El que entrega su corazón, su vida, es el que de verdad se salva, pero exige poseerse y amarse a uno mismo antesHoy hacen faltan padres y madres que den la vida con alegría por sus hijos. Un hijo me quita la vida. Y sólo crece en la medida en que yo le doy lo que hay en mi alma. Comentaba el padre José Kentenich:
“Esto es lo que yo llamo paternidad y maternidad creativas, que no sólo cultivan una distancia respetuosa, sino también una cercanía signada por el amor y que están dispuestas a entregar todo por los que les fueron confiados. No sólo a poner a su disposición las capacidades y los talentos, sino también a sacrificar por ellos el descanso y el sueño, a consumir por ellos hasta las últimas fuerzas”[1].

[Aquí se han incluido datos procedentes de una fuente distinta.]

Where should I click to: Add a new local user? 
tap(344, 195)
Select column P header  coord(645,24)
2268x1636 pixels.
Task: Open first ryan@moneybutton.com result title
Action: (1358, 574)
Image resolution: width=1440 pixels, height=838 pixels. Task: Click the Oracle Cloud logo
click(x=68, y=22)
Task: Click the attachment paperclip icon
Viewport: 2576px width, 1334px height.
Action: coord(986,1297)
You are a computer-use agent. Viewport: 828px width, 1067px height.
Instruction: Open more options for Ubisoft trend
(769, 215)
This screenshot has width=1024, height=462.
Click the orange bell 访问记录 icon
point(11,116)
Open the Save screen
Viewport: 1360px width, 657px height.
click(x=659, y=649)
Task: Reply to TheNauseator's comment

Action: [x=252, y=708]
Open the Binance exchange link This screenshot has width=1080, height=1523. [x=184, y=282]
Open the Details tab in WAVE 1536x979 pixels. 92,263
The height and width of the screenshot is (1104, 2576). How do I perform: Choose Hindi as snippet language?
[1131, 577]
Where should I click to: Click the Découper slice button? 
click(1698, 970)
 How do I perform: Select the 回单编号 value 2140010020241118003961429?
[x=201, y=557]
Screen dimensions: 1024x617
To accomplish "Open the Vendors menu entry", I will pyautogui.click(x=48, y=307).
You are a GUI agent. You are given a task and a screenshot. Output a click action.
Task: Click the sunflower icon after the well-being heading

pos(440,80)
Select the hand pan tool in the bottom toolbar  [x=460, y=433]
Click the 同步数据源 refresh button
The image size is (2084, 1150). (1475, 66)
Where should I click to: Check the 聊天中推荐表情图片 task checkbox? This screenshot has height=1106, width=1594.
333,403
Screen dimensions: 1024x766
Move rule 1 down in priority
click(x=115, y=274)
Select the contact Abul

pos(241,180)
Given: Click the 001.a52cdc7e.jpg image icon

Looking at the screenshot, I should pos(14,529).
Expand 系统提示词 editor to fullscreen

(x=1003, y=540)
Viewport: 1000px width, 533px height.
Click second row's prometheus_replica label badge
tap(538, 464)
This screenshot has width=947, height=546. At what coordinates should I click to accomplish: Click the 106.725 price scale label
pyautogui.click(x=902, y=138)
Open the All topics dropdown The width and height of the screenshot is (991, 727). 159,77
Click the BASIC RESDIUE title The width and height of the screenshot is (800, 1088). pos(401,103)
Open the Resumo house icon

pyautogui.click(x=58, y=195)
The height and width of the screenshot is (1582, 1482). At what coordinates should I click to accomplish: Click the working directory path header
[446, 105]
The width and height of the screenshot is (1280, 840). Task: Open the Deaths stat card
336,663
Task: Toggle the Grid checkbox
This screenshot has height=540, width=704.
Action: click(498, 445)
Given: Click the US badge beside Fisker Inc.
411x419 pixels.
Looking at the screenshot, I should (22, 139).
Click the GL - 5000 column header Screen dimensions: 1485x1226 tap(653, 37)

El mismo Padre Kentenich tuvo que hacer un proceso para llegar a ser padre. Él mismo confiesa:
“Estaba tan orientado hacia ideas y tareas que no podía soportar que alguien me regalara su corazón o que el mío quisiera latir por alguien”[2].
No sabía amar, desconfiaba, estaba herido por su historia personal. Sólo desde el amor de María fue sanando. Y luego, cuando fue capaz de entregar su propio corazón, algo cambió en él.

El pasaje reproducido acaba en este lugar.